Supplied data:
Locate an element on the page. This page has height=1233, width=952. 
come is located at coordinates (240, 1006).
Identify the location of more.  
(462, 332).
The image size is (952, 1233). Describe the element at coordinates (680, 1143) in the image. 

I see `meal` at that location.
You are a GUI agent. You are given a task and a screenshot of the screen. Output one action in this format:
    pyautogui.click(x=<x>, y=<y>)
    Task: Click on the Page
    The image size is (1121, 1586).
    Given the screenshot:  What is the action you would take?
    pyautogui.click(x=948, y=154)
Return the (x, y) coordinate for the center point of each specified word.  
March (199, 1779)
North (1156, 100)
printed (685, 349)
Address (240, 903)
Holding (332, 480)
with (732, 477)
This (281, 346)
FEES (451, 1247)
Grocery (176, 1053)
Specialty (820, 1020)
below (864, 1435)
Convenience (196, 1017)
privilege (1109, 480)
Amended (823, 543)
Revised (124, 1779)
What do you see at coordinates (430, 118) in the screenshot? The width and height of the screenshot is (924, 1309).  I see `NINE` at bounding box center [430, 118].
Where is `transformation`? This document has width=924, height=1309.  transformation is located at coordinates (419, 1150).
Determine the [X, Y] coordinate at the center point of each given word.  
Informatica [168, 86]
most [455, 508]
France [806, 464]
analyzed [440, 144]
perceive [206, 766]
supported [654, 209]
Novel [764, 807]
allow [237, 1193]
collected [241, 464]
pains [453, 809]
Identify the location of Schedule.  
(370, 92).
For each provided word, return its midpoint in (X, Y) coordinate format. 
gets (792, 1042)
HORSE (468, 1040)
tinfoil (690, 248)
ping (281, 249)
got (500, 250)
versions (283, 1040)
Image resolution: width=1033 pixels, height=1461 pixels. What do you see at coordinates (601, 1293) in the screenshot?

What to do:
Copy every row above word for word, from the first to the last.

Written solution:
Locate an element on the page. This page has height=1233, width=952. 
come is located at coordinates (240, 1006).
Identify the location of more.  
(462, 332).
The image size is (952, 1233). Describe the element at coordinates (680, 1143) in the image. 

I see `meal` at that location.
You are a GUI agent. You are given a task and a screenshot of the screen. Output one action in this format:
    pyautogui.click(x=<x>, y=<y>)
    Task: Click on the Page
    The image size is (1121, 1586).
    Given the screenshot:  What is the action you would take?
    pyautogui.click(x=948, y=154)
Return the (x, y) coordinate for the center point of each specified word.  
March (199, 1779)
North (1156, 100)
printed (685, 349)
Address (240, 903)
Holding (332, 480)
with (732, 477)
This (281, 346)
FEES (451, 1247)
Grocery (176, 1053)
Specialty (820, 1020)
below (864, 1435)
Convenience (196, 1017)
privilege (1109, 480)
Amended (823, 543)
Revised (124, 1779)
What do you see at coordinates (430, 118) in the screenshot? The width and height of the screenshot is (924, 1309).  I see `NINE` at bounding box center [430, 118].
Where is `transformation`? This document has width=924, height=1309.  transformation is located at coordinates (419, 1150).
Determine the [X, Y] coordinate at the center point of each given word.  
Informatica [168, 86]
most [455, 508]
France [806, 464]
analyzed [440, 144]
perceive [206, 766]
supported [654, 209]
Novel [764, 807]
allow [237, 1193]
collected [241, 464]
pains [453, 809]
Identify the location of Schedule.  
(370, 92).
For each provided word, return its midpoint in (X, Y) coordinate format. 
gets (792, 1042)
HORSE (468, 1040)
tinfoil (690, 248)
ping (281, 249)
got (500, 250)
versions (283, 1040)
Image resolution: width=1033 pixels, height=1461 pixels. What do you see at coordinates (601, 1293) in the screenshot?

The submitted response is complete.